Dauda Sani Abdullahi, Dr. Muhammad Sirajo Aliyu, Usman Musa Abdullahi
{"title":"Comparative analysis of resampling algorithms in the prediction of stroke diseases","authors":"Dauda Sani Abdullahi, Dr. Muhammad Sirajo Aliyu, Usman Musa Abdullahi","doi":"10.56919/usci.2123.011","DOIUrl":null,"url":null,"abstract":"Stroke disease is a serious cause of death globally. Early predictions of the disease will save a lot of lives but most of the clinical datasets are imbalanced in nature including the stroke dataset, making the predictive algorithms biased towards the majority class. The objective of this research is to compare different data resampling algorithms on the stroke dataset to improve the prediction performances of the machine learning models. This paper considered five (5) resampling algorithms namely; Random over Sampling (ROS), Synthetic Minority oversampling Technique (SMOTE), Adaptive Synthetic (ADASYN), hybrid techniques like SMOTE with Edited Nearest Neighbor (SMOTE-ENN), and SMOTE with Tomek Links (SMOTE-TOMEK) and trained on six (6) machine learning classifiers namely; Logistic Regression (LR), Decision Tree (DT), K-nearest Neighbor (KNN), Support Vector Machines (SVM), Random Forest (RF), and XGBoost (XGB). The hybrid technique SMOTE-ENN influences the machine learning classifiers the best followed by the SMOTE technique while the combination of SMOTE and XGB perform better with an accuracy of 97.99% and G-mean score of 0.99, and auc_roc score of 0.99. Resampling algorithms balance the dataset and enhanced the predictive power of machine learning algorithms. Therefore, we recommend resampling stroke dataset in predicting stroke disease than modeling on the imbalanced dataset.","PeriodicalId":235595,"journal":{"name":"UMYU Scientifica","volume":"15 1","pages":"0"},"PeriodicalIF":0.0000,"publicationDate":"2023-03-30","publicationTypes":"Journal Article","fieldsOfStudy":null,"isOpenAccess":false,"openAccessPdf":"","citationCount":"0","resultStr":null,"platform":"Semanticscholar","paperid":null,"PeriodicalName":"UMYU Scientifica","FirstCategoryId":"1085","ListUrlMain":"https://doi.org/10.56919/usci.2123.011","RegionNum":0,"RegionCategory":null,"ArticlePicture":[],"TitleCN":null,"AbstractTextCN":null,"PMCID":null,"EPubDate":"","PubModel":"","JCR":"","JCRName":"","Score":null,"Total":0}
引用次数: 0

Abstract

Stroke disease is a serious cause of death globally.
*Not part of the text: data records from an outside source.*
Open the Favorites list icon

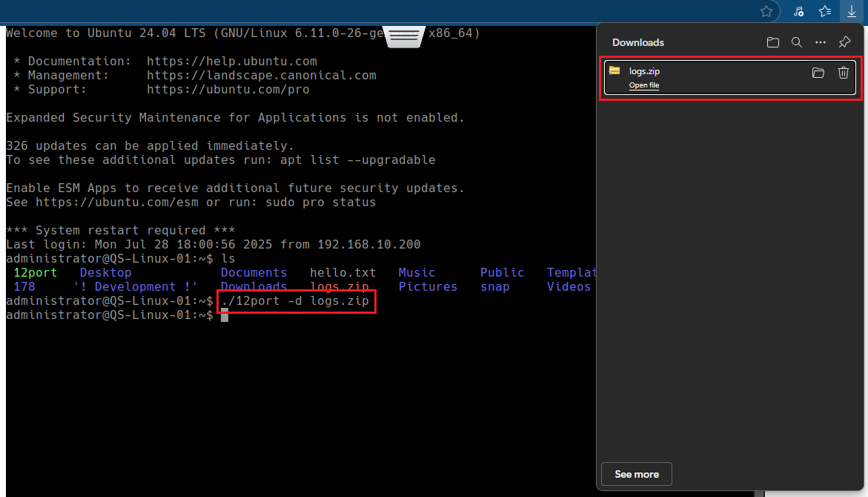825,11
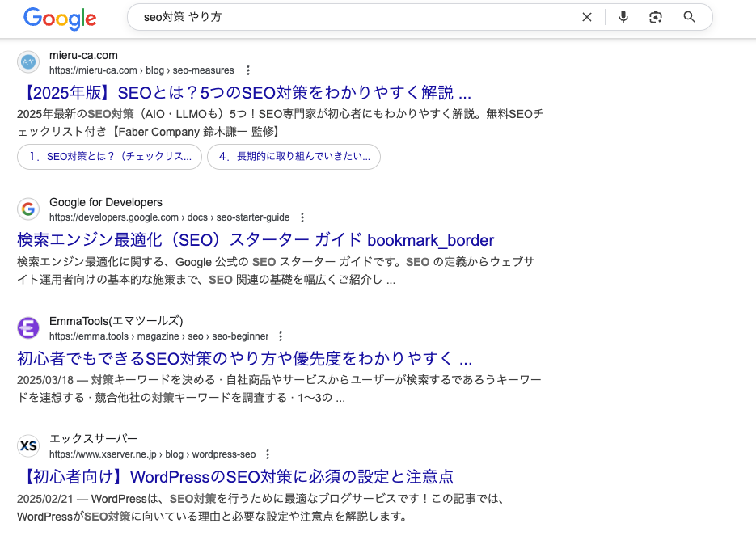The width and height of the screenshot is (756, 536).
Task: Open '初心者でもできるSEO対策のやり方' result
Action: tap(244, 358)
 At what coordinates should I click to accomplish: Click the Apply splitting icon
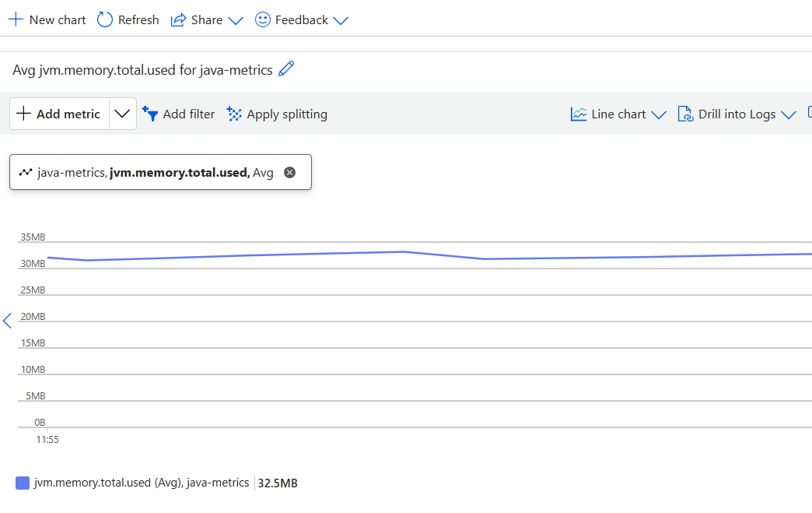pos(234,114)
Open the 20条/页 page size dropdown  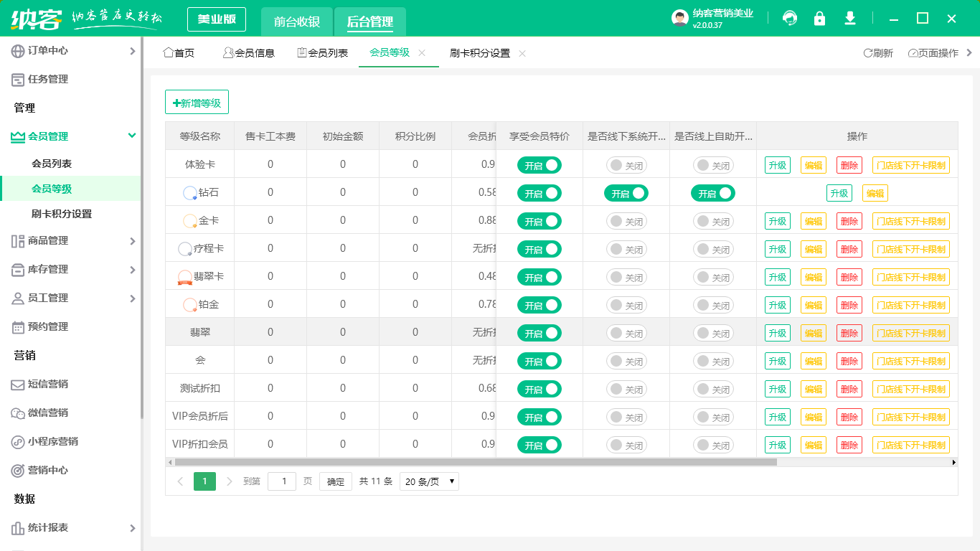click(x=428, y=481)
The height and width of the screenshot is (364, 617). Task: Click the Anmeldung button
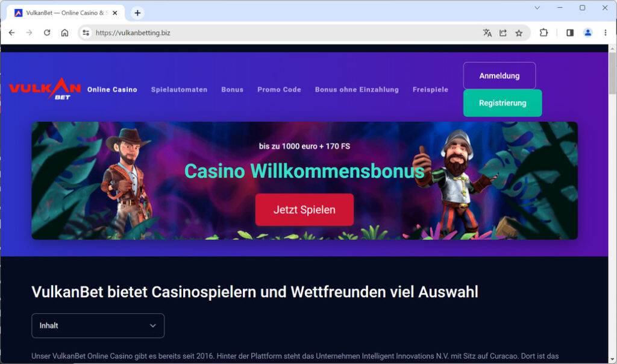pyautogui.click(x=500, y=75)
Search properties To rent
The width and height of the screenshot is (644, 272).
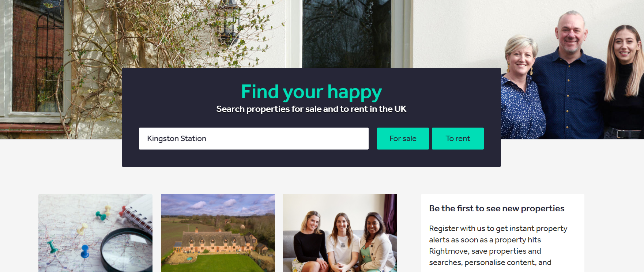(x=457, y=139)
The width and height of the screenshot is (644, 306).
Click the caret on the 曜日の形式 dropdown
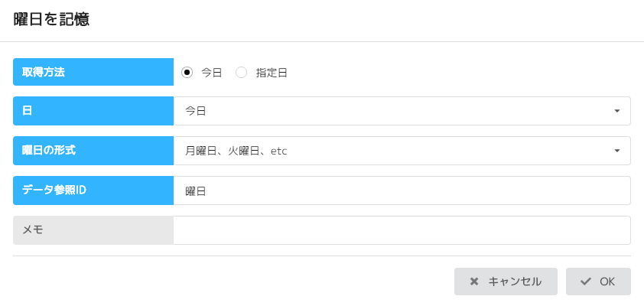coord(617,151)
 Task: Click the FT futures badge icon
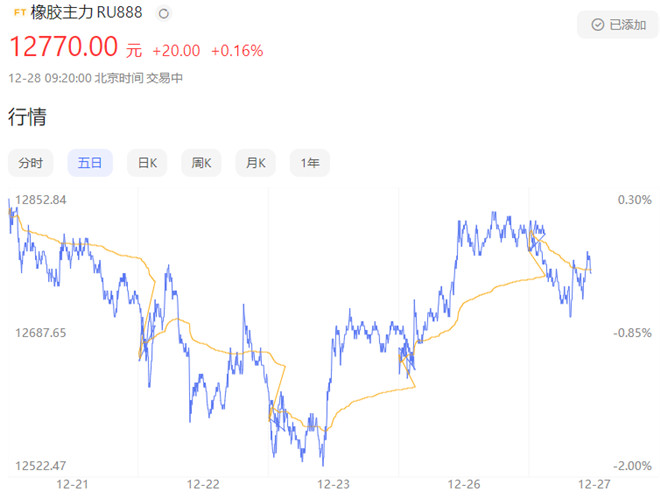[20, 13]
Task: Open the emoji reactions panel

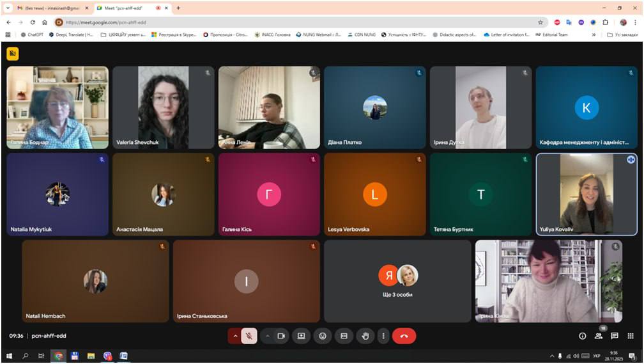Action: coord(323,336)
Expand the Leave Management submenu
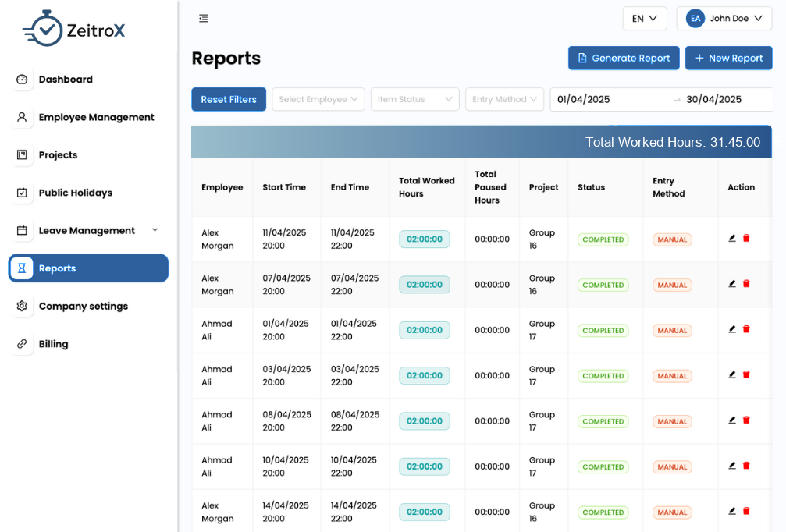This screenshot has height=532, width=786. 155,230
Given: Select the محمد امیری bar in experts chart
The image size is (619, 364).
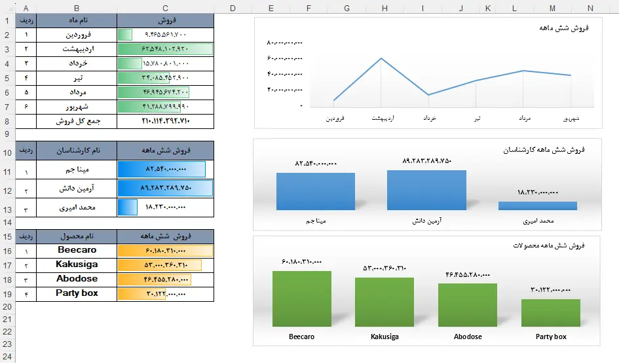Looking at the screenshot, I should click(537, 206).
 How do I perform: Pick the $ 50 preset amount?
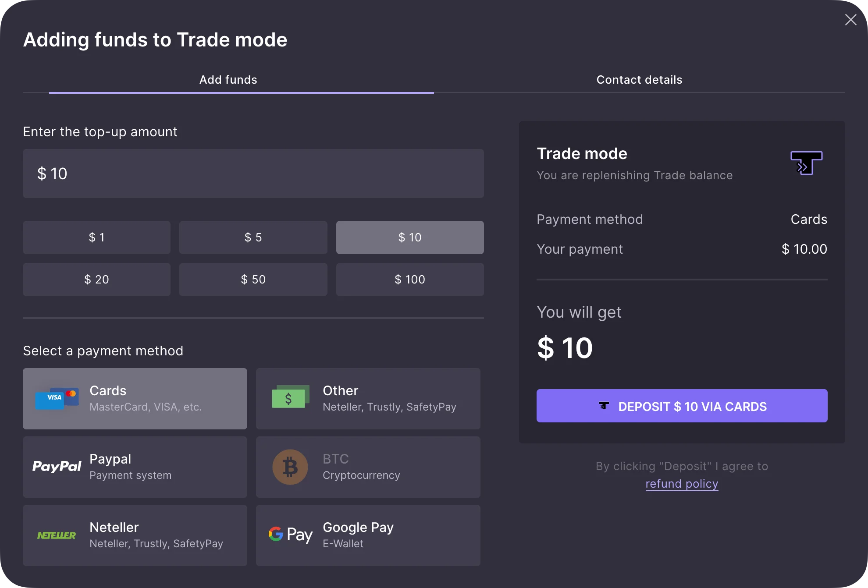click(x=253, y=280)
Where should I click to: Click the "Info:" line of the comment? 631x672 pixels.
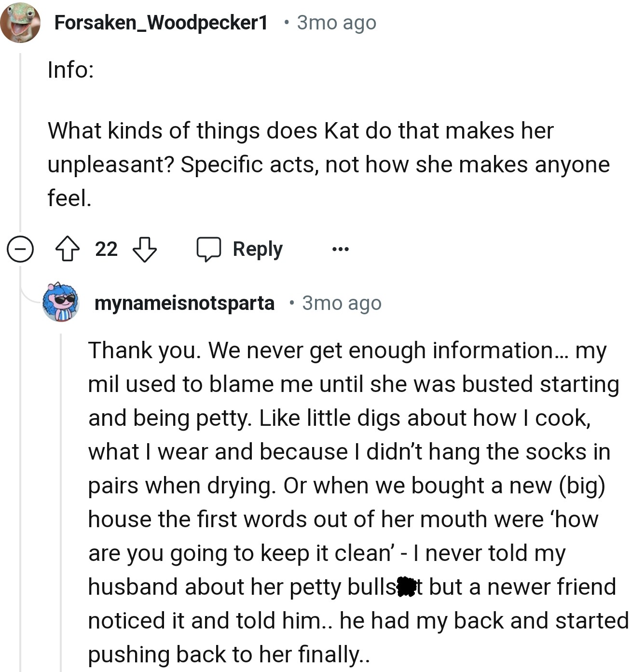coord(71,70)
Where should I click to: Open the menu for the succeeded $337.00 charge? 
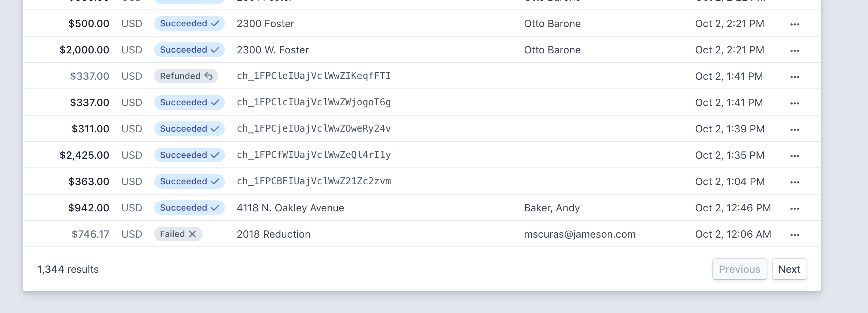click(795, 103)
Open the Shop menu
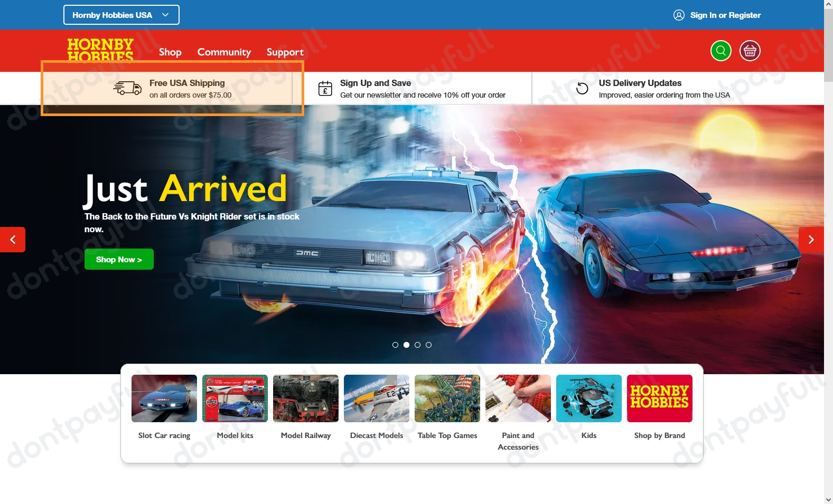Viewport: 833px width, 504px height. [170, 52]
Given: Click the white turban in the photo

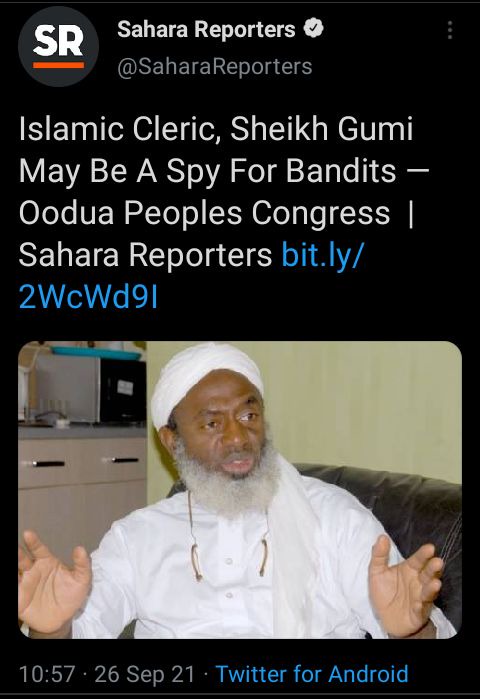Looking at the screenshot, I should pyautogui.click(x=207, y=380).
Early predictions of the disease will save a lot of lives but most of the clinical datasets are imbalanced in nature including the stroke dataset, making the predictive algorithms biased towards the majority class. The objective of this research is to compare different data resampling algorithms on the stroke dataset to improve the prediction performances of the machine learning models. This paper considered five (5) resampling algorithms namely; Random over Sampling (ROS), Synthetic Minority oversampling Technique (SMOTE), Adaptive Synthetic (ADASYN), hybrid techniques like SMOTE with Edited Nearest Neighbor (SMOTE-ENN), and SMOTE with Tomek Links (SMOTE-TOMEK) and trained on six (6) machine learning classifiers namely; Logistic Regression (LR), Decision Tree (DT), K-nearest Neighbor (KNN), Support Vector Machines (SVM), Random Forest (RF), and XGBoost (XGB). The hybrid technique SMOTE-ENN influences the machine learning classifiers the best followed by the SMOTE technique while the combination of SMOTE and XGB perform better with an accuracy of 97.99% and G-mean score of 0.99, and auc_roc score of 0.99. Resampling algorithms balance the dataset and enhanced the predictive power of machine learning algorithms. Therefore, we recommend resampling stroke dataset in predicting stroke disease than modeling on the imbalanced dataset.
重采样算法在脑卒中疾病预测中的比较分析
中风在全球是一个严重的死亡原因。对疾病的早期预测将挽救许多生命,但大多数临床数据集在本质上是不平衡的,包括中风数据集,这使得预测算法偏向于大多数类别。本研究的目的是比较不同的笔画数据重采样算法,以提高机器学习模型的预测性能。本文考虑了五种重采样算法,即;随机过采样(ROS),合成少数过采样技术(SMOTE),自适应合成(ADASYN),混合技术,如SMOTE与编辑近邻(SMOTE- enn)和SMOTE与Tomek链接(SMOTE- Tomek),并在六(6)个机器学习分类器上进行训练,即;逻辑回归(LR)、决策树(DT)、k近邻(KNN)、支持向量机(SVM)、随机森林(RF)和XGBoost (XGB)。混合技术SMOTE- enn对机器学习分类器的影响最好,其次是SMOTE技术,SMOTE和XGB结合使用效果更好,准确率为97.99%,G-mean得分为0.99,auc_roc得分为0.99。重采样算法平衡了数据集,增强了机器学习算法的预测能力。因此,我们建议在预测中风疾病时对中风数据进行重新采样,而不是在不平衡的数据集上建模。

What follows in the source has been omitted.